Dark Laboratory: On Columbus, the Caribbean, and the Origins of the Climate Crisis

  • By Tao Leigh Goffe
  • Doubleday
  • 384 pp.
  • Reviewed by John R. Wennersten
  • January 30, 2025

How colonialism impacts our thinking about the environment.

Dark Laboratory: On Columbus, the Caribbean, and the Origins of the Climate Crisis

In Dark Laboratory, Hunter College literature professor Tao Leigh Goffe offers a cogent and feisty argument that focuses on race, colonialism, and environmental transformation. The “laboratory” of the book’s title is an attempt to create “a space of refuge and possibility” where scholars and writers can imagine how the violent colonialism of the West in the Caribbean and elsewhere can be repurposed. The thesis of her book is the centrality of skin color and nonlinear thinking to the environmental story.

Among other things, Goffe discusses how natural phenomena like mountains, coral reefs, and tectonic plates are all part of the story of climate change. The price of development, she maintains, is the devaluation of whole nations and peoples. Diverse people and their nonlinear world, she writes, “need to be invested in how the story of climate will unfold” in order to reverse our current environmental crisis.

For the author, it all began with Christopher Columbus, who sought gold in the New World. The Caribbean’s first important product, however, was human flesh; Columbus took 500 enslaved men, women, and children back to Spain with him during his third voyage in 1493. Since that time, Goffe writes, “acquisition of wealth has been a systematic process of environmental impoverishment and ecological disinheritance for the global majority.”

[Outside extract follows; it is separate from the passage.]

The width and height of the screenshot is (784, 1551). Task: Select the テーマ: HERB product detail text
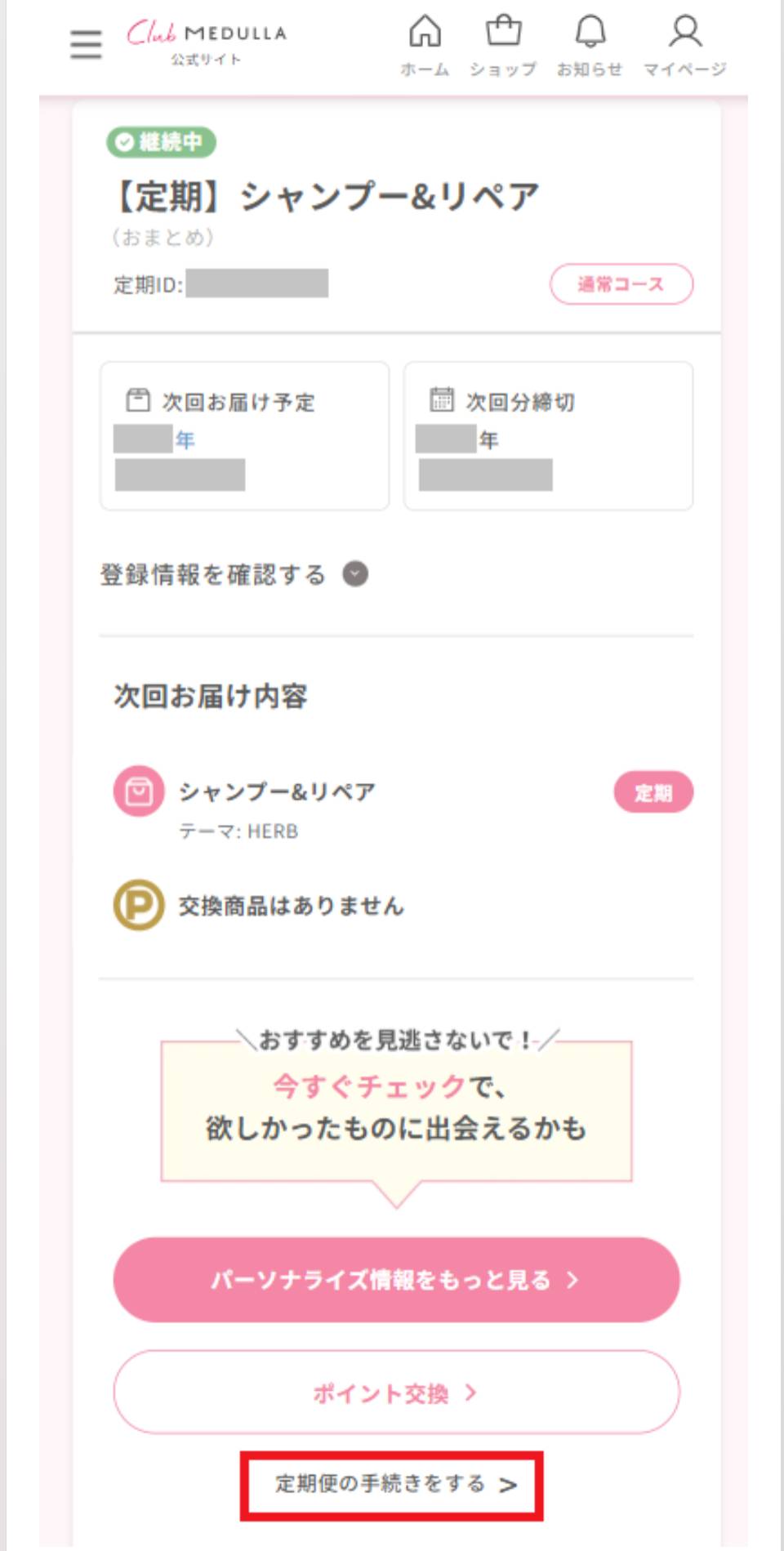[239, 831]
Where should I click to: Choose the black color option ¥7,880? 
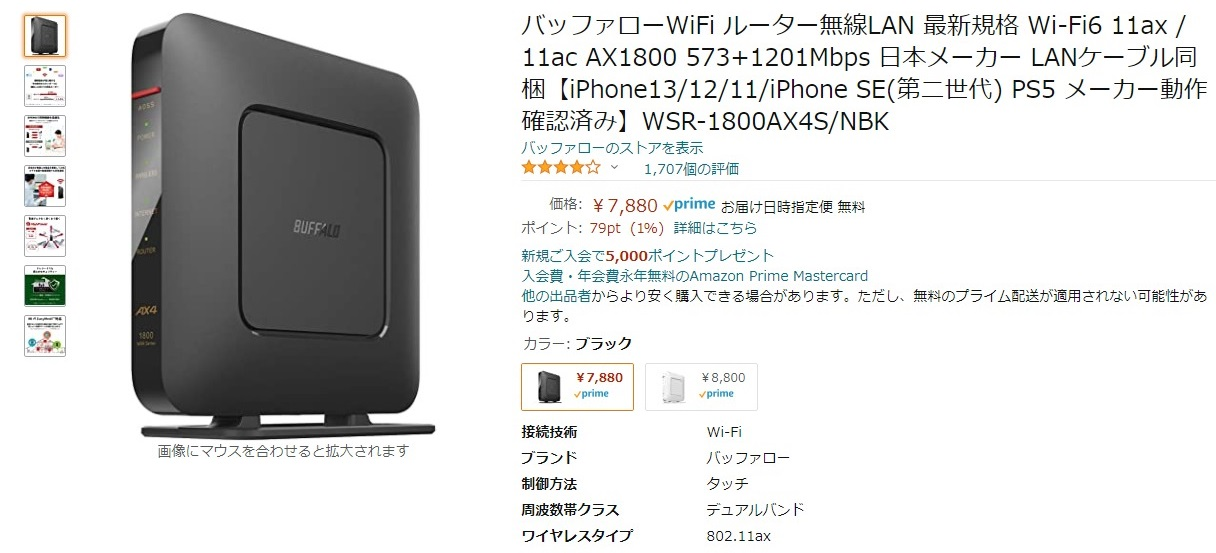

Her focus on the interrelationship of race, land, and people joins that of other writers. For instance, Black writer and cultural critic bell hooks, in her seminal Belonging: A Culture of Place, offers key insights on the intersectionality of race, capital, and gender. And the award-winning African American sociologist William H. Turner has charted the deep origins of the Black experience in the coal fields of Appalachia in his book The Harlan Renaissance.

Thinking about the spiritual and nonlinear value of the environment cuts across racial lines, of course. Annie Dillard’s Pilgrim at Tinker Creek or Wendell Berry’s The Unsettling of America, both by white authors, are good examples. Further, nature writer Maggie Downs notes, as does Goffe, that the role of scent is paramount in the restoration of the land. The smell of the landscape, Downs asserts, “is part of the natural rhythm of ecosystems.”

Meanwhile, the color dialectic troubles the globe. Progressive thinkers who crusade for the rights of the disinherited Indigenous world of the Caribbean and elsewhere may have to change their jungle Wellies to combat boots if they hope to achieve a new order. As they do, they might want to keep a copy of Dark Laboratory on hand as a reminder of what they’re fighting for.

John R. Wennersten is the author of The Chesapeake: An Environmental Biography, Anacostia: The Death and Birth of an American River, Global Thirst: Water and Society in the 21st Century, Rising Tides: Climate Refugees in the Twenty-First Century, and Strange Fruit: Race and Community in the Chesapeake. He is an emeritus professor of history at the University of Maryland, Eastern Shore.